Right now, editing a single step in the Advanced Editor can force a total model recompilation, revalidation of unrelated tables, and refresh of queries that have no dependency on the edited query. This breaks developer flow, crushes productivity, and discourages safe iterative work.

I propose the introduction of Advanced Developer Query Editing Mode — a set of capabilities designed to give experienced builders more control and insulation while editing Power Query M code.


🔧 Key Capabilities

  • 1. Schema Freeze Toggle
    ☑️ Freeze downstream model schema during edit
    Prevents Power BI from re-validating relationships, measure bindings, and load metadata unless columns/data types change.
  • 2. Staged Apply / Batched Changes
    Edit multiple queries and stage changes like a Git workspace
    Preview schema impact across all edits before committing
    Click “Apply All” to push changes atomically
    Avoids intermediate refresh loops while editing shared or chained queries
  • 3. Draft / Dev-Only Queries
    Mark a query as Draft or Dev-Only
    Don’t participate in model refresh
    Don’t trigger metadata propagation
    Safe zones for in-progress logic
    Use case: Testing surrogate logic, new filters, or schema transformation without risk to existing visuals or dataflows
  • 4. Schema Contract Lock
    Treat the model like an interface contract
    Lock column names and data types
    Require explicit opt-in to update schema
    Only revalidates downstream items when you manually choose to break the contract

🎯 Why This Matters

Power BI is increasingly used in DevOps, composite models, semantic layer design, and CI/CD scenarios — we need tools that respect the developer workflow.

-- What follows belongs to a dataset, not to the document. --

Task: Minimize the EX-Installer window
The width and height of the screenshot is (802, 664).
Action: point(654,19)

Current behavior punishes developers for doing the right thing (editing via Advanced Editor, isolating logic, composing reusable queries). What we need is trust, control, and insulation — not defensive refreshes at every keystroke.


🛡️ In Summary

I'm not asking for magic. I'm asking for:

  • Control over when metadata updates trigger
  • Predictable model refresh behavior
  • Safe zones for development logic
  • The ability to edit like a pro without being punished like a power user

Power BI is growing up! It’s time the query editing experience grows with it.

P.S.

🌍 How This Benefits Microsoft

  • Accelerate developer velocity across Power Platform, Fabric, and enterprise BI teams by reducing friction and refresh overhead.
  • Improve model quality by encouraging safe experimentation, modular query design, and schema discipline — all without fear of breaking visuals or triggering unintended refreshes.
  • Strengthen trust in Power BI as a scalable, professional-grade modeling tool — not just a dashboard builder.
  • Enable CI/CD maturity by aligning Power BI with modern dev workflows like Git staging, schema contracts, and draft logic zones.
  • Reduce support load by minimizing refresh bugs, schema sync issues, and developer confusion caused by hidden metadata propagation.

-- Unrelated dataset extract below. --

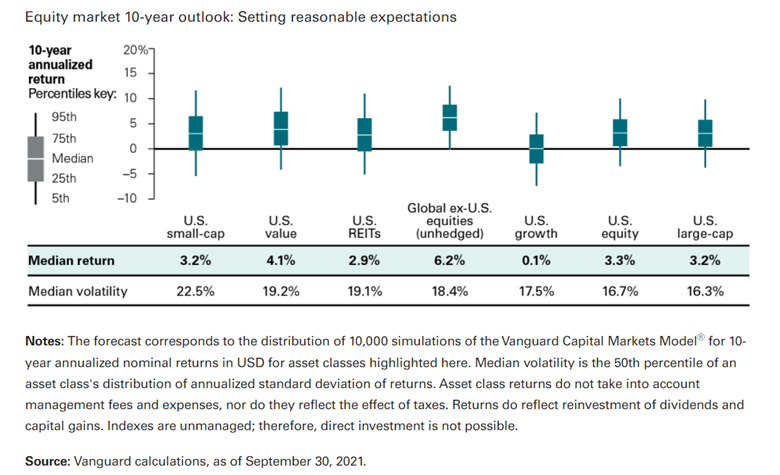Click the 6.2% median return value
The width and height of the screenshot is (780, 475).
point(450,261)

This change isn’t just about convenience — it’s about empowering builders, protecting quality, and future-proofing the platform.

Status: Needs Votes
Comments
miguel
Community Admin
Status changed to: Needs Votes
 
SJCuthbertson
Advocate I
Just a random user here who stumbled across this... Point (3) "Draft / Dev-Only Queries" is already possible in Power Query, isn't it? Tickboxes for "Enable load" and "Include in report refresh". These are not as obvious what they do as they perhaps could be, but I think it's the same effect being asked for here. Similarly, what is novel about point (2) that isn't already served by the existing option to close without applying, rather than Close & Apply? I'm not sure I understand the difference between points (1) and (4), so that might need some clarification. More broadly, my personal (perhaps controversial?) take is that more advanced/pro usage scenarios are not doing anything complex in Power Query - they're simply loading data that's been transformed upstream, in Fabric or another DW/DL/LH type source - which makes improvements like these unnecessary for those user groups. Complex Power Query set ups are more common with less mature usage scenarios, and I'm not sure many of those user subsets would really benefit from yet another feature toggle that needs to be learned about.